"Go back to her. Ask her what she thinks of Maclean," Sullivan suggested.
"Okay, Tom. That I can do. You get any vibes off the guy? I didn't," Chatham said.
Sullivan shook his head. "No, but I haven't learned to read minds yet."
Chatham nodded. "Right."
It was time, and there was no point in delaying it. Barbara Archer unlocked the medication cabinet with her keys and took out ten ampoules of potassium-saline solution. These went into her pockets. Outside F4's treatment room, she tilled a 50cc syringe, then opened the door.
"Hello." Mainly a groan from the patient, who was lying in bed and watching the wall-mounted TV listlessly.

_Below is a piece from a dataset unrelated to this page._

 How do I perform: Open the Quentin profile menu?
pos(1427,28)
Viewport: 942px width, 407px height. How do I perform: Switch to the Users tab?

"Hello, Mary. How are we feeling?" Archer suddenly wondered why it was that physicians asked how we were feeling. An odd linguistic nuance, she told herself, learned in medical school, probably, maybe to establish solidarity with the patient which hardly existed in this case. One of her first summer jobs in college had been working at a dog pound. The animals had been given seven days. and if nobody claimed them, they were euthanized - murdered, as she thought of it, mainly with heavy doses of phenobarbital. The injection always went into the left foreleg. she remembered, and the dogs just went to sleep in five seconds or so. She'd always cried afterward-it had always been done on Tuesday, right before lunch, she recalled, and she'd never eaten lunch afterward, sometimes not even supper if she'd been forced to terminate a particularly cute dog. They'd lined them up on stainless-steel treatment tables, and another employee had held them still to make the murders easier. She'd always talk soothingly to the dogs, to lessen their fear and so give them an easier death. Archer bit her lip, feeling rather like Adolf Eichmann must have well, should have, anyway.
"Pretty rotten," Mary Bannister replied finally.
"Well, this will help," Archer promised, pulling the syringe out and thumbing off the plastic safety cover from the needle. She took the three steps to the left side of the bed, reached for F4's arm, and held it still, then pushed the needle into the vein inside the elbow. Then she looked into F4's eyes and slid the plunger in.
Mary's eyes went wide. The potassium solution seared the veins as it moved through them. Her right hand flew to the upper left arm, and then, a second later, to her upper chest, as the burning sensation moved rapidly to her heart. The potassium stopped the heart at once. The EKG machine next to the bed had shown fairly normal sinus rhythm, but now the moving line jumped once and went totally flat, setting off the alarm beeper. Somehow Mary's eyes remained open, for the brain has enough oxygen for up to a minute's activity even after the heart stops delivering blood. There was shock there. F4 couldn't speak, couldn't object, because her breathing had stopped along with her heart, but she looked straight into Archer's eyes… rather as the dog had done, the doctor thought, though the dog's eyes had never seemed to accuse her as these two did. Archer returned the look, no emotion at all in her face, unlike her time at the pound. Then, in less than a minute, F4's eyes closed, and then she was dead. One down. Nine more to go, before Dr. Archer could go to her car and drive home. She hoped her VCR had worked properly. She'd wanted to tape the Discovery Channel's show on the wolves in Yellowstone, but figuring the damned machine out sometimes drove her crazy.
Thirty minutes later, the bodies were wrapped in plastic and wheeled to the incinerator. It was a special model designed for medical applications, the destruction of disposable biological material such as fetuses or amputated limbs. Fueled by natural gas, it reached an extremely high temperature, even destroying tooth fillings, and converted all to an ash so fine that prevailing winds lifted it into the stratosphere, and then carried it out to sea. The treatment rooms would be scrubbed down so that there would be no lingering Shiva presence, and for the first time in months the facility would have no virus strands actively looking for hosts to feed upon and kill. The Project members would be pleased by that, Archer thought on her drive home. Shiva was a useful tool for their objective, but sufficiently creepy that they'd all be glad when it was gone.